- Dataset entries
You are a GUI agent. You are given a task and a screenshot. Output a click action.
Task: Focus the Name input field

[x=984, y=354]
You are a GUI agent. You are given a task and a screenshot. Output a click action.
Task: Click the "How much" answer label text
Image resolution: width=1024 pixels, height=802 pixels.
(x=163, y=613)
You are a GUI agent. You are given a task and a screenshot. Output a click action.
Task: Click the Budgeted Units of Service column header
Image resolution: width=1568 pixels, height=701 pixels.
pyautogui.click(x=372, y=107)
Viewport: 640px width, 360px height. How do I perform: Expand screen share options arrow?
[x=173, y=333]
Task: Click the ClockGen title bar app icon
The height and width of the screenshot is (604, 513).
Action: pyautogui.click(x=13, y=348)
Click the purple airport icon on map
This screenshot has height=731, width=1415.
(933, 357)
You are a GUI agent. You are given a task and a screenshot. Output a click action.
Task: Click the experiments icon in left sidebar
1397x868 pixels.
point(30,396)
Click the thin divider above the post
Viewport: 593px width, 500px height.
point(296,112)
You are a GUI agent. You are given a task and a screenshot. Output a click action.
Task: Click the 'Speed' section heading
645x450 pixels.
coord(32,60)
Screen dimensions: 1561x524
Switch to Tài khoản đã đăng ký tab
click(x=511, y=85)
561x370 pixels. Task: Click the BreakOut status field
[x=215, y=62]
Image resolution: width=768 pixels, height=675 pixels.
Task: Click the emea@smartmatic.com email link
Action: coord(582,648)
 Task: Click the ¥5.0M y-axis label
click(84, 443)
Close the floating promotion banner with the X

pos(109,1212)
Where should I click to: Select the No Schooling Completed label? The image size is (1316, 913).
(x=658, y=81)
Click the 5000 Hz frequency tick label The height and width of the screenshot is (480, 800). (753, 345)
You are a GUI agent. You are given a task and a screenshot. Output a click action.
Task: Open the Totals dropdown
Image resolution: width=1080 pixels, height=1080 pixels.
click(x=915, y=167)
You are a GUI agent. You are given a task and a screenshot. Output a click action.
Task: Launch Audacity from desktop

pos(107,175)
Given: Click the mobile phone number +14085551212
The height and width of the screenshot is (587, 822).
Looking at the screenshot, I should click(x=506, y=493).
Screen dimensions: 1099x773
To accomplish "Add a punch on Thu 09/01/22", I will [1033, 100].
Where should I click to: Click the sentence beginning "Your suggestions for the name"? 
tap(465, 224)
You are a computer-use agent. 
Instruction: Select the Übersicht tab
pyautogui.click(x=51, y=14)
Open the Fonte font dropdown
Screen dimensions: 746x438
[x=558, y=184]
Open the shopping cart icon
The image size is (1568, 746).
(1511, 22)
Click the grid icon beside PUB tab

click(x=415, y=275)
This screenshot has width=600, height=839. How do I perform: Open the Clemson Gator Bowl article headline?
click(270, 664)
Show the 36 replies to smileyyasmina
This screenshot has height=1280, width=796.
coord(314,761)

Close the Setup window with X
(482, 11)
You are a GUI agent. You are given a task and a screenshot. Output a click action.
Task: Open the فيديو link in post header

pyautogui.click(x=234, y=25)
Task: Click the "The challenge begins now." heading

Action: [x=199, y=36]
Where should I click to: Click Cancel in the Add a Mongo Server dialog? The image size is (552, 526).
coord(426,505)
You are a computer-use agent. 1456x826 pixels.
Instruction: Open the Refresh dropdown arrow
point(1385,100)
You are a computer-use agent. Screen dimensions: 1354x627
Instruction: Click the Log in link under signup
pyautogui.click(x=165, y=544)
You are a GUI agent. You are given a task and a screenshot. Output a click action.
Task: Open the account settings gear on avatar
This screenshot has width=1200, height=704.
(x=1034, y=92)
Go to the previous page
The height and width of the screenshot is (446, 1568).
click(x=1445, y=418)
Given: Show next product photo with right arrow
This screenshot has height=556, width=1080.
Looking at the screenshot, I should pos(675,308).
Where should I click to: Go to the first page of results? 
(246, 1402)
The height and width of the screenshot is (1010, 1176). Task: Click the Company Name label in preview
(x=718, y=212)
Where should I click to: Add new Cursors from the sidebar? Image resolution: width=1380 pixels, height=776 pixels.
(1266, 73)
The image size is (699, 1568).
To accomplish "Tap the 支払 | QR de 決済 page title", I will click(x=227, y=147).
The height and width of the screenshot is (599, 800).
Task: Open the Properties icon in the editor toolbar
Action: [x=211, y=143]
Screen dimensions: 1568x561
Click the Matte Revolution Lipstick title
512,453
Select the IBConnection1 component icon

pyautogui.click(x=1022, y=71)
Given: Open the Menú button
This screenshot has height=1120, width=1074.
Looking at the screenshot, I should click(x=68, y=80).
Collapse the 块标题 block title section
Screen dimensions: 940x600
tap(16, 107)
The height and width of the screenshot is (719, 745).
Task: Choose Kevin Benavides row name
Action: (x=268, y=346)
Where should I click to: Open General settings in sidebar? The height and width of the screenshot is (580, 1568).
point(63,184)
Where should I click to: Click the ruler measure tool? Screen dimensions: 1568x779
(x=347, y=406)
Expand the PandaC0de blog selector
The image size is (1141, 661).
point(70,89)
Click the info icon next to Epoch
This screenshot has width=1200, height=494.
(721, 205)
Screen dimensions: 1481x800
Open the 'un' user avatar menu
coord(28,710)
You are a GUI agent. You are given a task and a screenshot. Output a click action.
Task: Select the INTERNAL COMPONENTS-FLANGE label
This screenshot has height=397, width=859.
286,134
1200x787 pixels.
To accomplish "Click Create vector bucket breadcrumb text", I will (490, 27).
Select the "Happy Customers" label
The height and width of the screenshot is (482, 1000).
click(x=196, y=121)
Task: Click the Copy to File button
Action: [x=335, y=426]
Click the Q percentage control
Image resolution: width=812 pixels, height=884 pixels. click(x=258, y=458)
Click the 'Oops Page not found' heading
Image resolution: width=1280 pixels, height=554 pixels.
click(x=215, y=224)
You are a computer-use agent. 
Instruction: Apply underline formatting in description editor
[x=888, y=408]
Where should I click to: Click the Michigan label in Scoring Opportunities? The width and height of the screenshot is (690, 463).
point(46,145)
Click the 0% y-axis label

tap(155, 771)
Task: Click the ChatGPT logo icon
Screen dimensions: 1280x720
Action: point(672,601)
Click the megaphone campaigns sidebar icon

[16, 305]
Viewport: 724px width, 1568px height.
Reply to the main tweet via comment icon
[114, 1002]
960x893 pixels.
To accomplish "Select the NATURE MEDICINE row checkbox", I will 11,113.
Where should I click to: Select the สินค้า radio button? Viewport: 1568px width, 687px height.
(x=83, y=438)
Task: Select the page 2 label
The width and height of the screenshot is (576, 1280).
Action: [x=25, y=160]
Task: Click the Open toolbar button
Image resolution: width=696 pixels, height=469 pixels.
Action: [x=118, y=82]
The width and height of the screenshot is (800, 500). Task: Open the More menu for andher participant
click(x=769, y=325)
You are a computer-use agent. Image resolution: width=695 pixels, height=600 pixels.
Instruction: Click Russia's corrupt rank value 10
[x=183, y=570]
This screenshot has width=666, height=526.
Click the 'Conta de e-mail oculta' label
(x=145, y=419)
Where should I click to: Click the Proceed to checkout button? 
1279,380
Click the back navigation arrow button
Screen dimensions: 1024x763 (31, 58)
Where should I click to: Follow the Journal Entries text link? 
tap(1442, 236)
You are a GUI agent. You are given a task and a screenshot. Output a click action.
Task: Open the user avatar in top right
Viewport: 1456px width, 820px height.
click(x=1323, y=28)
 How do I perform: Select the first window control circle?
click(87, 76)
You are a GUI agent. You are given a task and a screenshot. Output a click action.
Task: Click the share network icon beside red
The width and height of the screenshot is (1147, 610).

- Description of the task
Exact reproduction is required: output the lines from the start of the entries above through the line with "Task: Click the Budgeted".

- Final answer
You are a GUI agent. You are given a task and a screenshot. Output a click action.
Task: Focus the Name input field

[x=984, y=354]
You are a GUI agent. You are given a task and a screenshot. Output a click action.
Task: Click the "How much" answer label text
Image resolution: width=1024 pixels, height=802 pixels.
(x=163, y=613)
You are a GUI agent. You are given a task and a screenshot. Output a click action.
Task: Click the Budgeted Units of Service column header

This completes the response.